Contra informações por parte da família e sem nenhum parecer médico, como reza o protocolo de quem leva o jornalismo a sério, muita gente se precipitou. A “morte” do apresentador foi dada como certa por parte da imprensa. Na BandNews FM, Reinaldo Azevedo chegou a falar que lamentava a “morte cerebral” de Gugu — mas, ainda no ar, se desculpou com a família e com a Record TV minutos depois. Por meio do blog que edita no site do carioca O Dia, Fábia Oliveira jogou para Reinaldo Azevedo e Amaury Jr., que falou em estado de saúde “irreversível”, a afirmação sobre a suposta morte. Mas como se fosse conquistar o Pulitzer, pontuou que “a coluna foi informada sobre o óbito na tarde” de ontem — como se que saber do falecimento de determinada pessoa minutos os segundos antes dos outros configurasse furo jornalístico.

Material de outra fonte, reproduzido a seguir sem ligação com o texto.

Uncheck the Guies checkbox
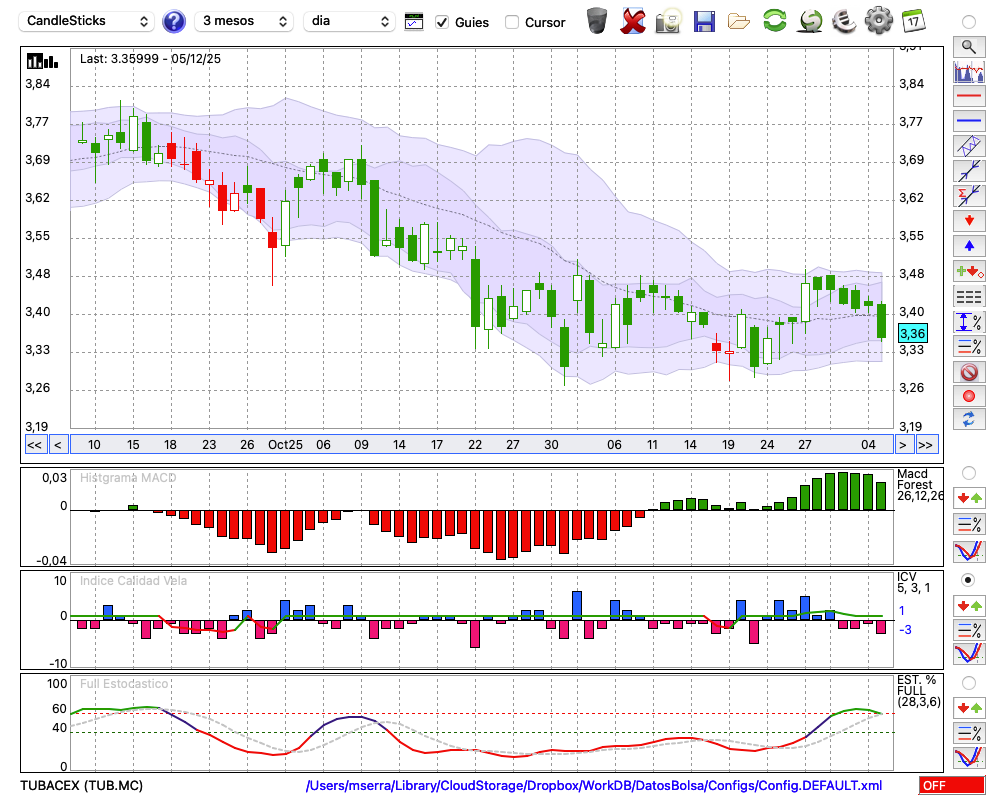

Não é, nunca foi e nunca será!

Fábia Oliveira escreve, ainda, que não teria abordado o estado de saúde de Gugu antes por “respeito à família”. Porém, mesmo sem a família e a equipe médica responsável pelos cuidados do apresentador falar em morte, a colunista de O Dia garantiu que o enterro já está sendo programado, e que será, segundo ela, realizado no Cemitério do Morumbi, em São Paulo. Além de Fábia Oliveira e O Dia, outros profissionais e veículos de mídia se precipitaram em relação ao noticiário sobre o apresentador. Aparentemente adepto ao “jornalismo” urubuzento, o site Bahia Notícias conseguiu a proeza de publicar o seguinte título: “Apresentador Gugu morre aos 60 anos após acidente doméstico, assessoria nega”. Cravou a morte, apesar de não ter informações oficiais. E ainda é capaz da equipe achar que mandou bem, pois “ouviu o outro lado”.

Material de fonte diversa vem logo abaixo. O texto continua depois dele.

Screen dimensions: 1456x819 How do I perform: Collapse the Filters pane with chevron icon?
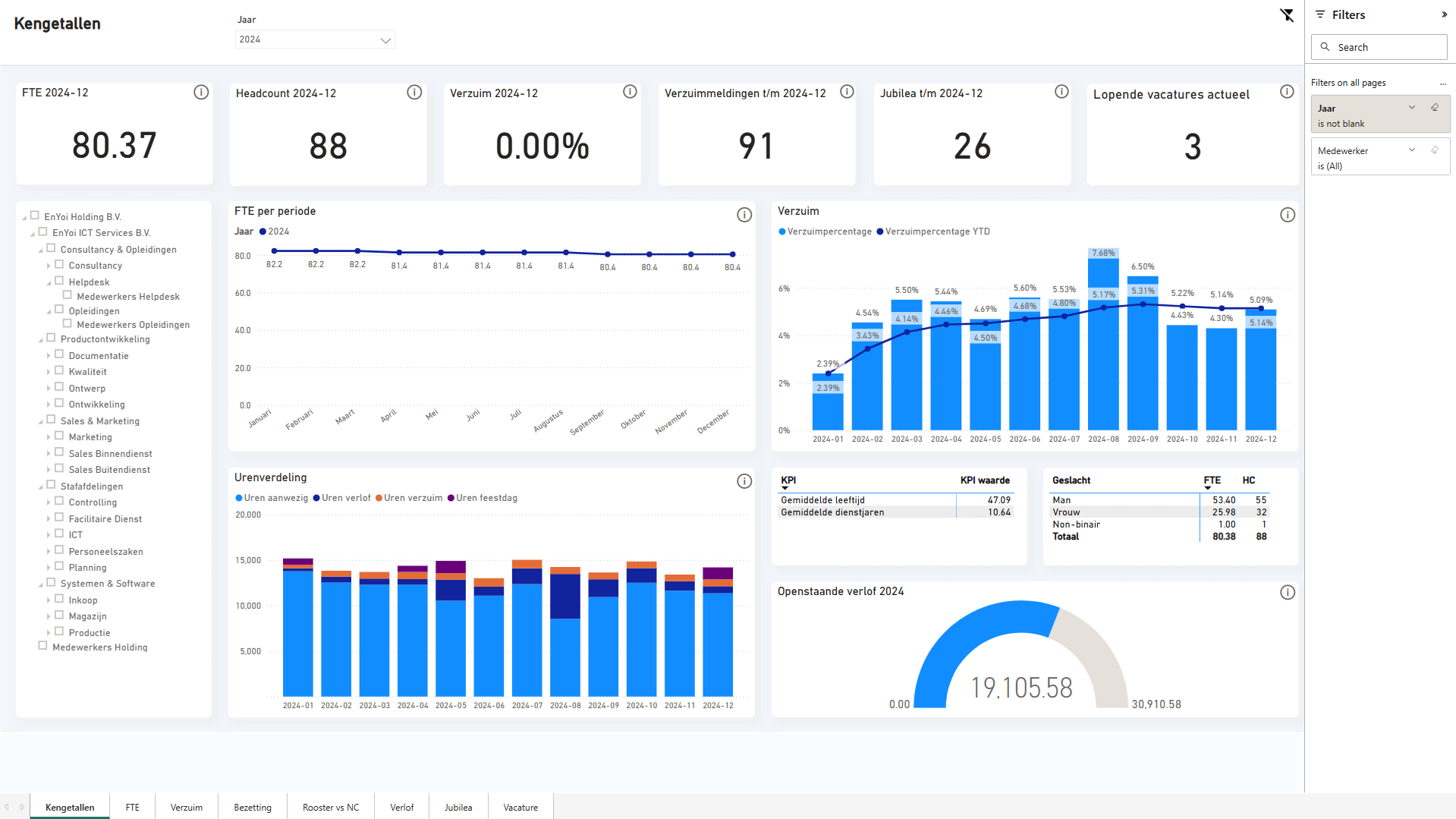(x=1444, y=14)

Jornalismo? Não! (Imagem: reprodução/Twitter)

Morte não é furo

Com todo esse desespero por parte do “jornalismo” urubuzento, é importante destacar que a notícia sobre uma morte — independentemente de quem seja — não pode ser considerada um furo. Numa profissão que há uma década se vê sem a obrigatoriedade do diploma e, agora, também sem a necessidade de registro, é cada vez mais importante mostrar, em casos como o que envolve Gugu e sua família, que um dos diferenciais da imprensa profissional é ter o poder de harmonizar o que é informação com fatores éticos e o mais importante: empatia e consciência humana. No exemplo de um falecimento, é preciso aguardar — no mínimo — os entes queridos serem informados e a nota médica ser devidamente divulgada. Fora isso, destacar que recebeu a informação do óbito antes de todo mundo é, para ficar em termos mais suaves, plena falta de bom senso e da prática do aguardado bom jornalismo.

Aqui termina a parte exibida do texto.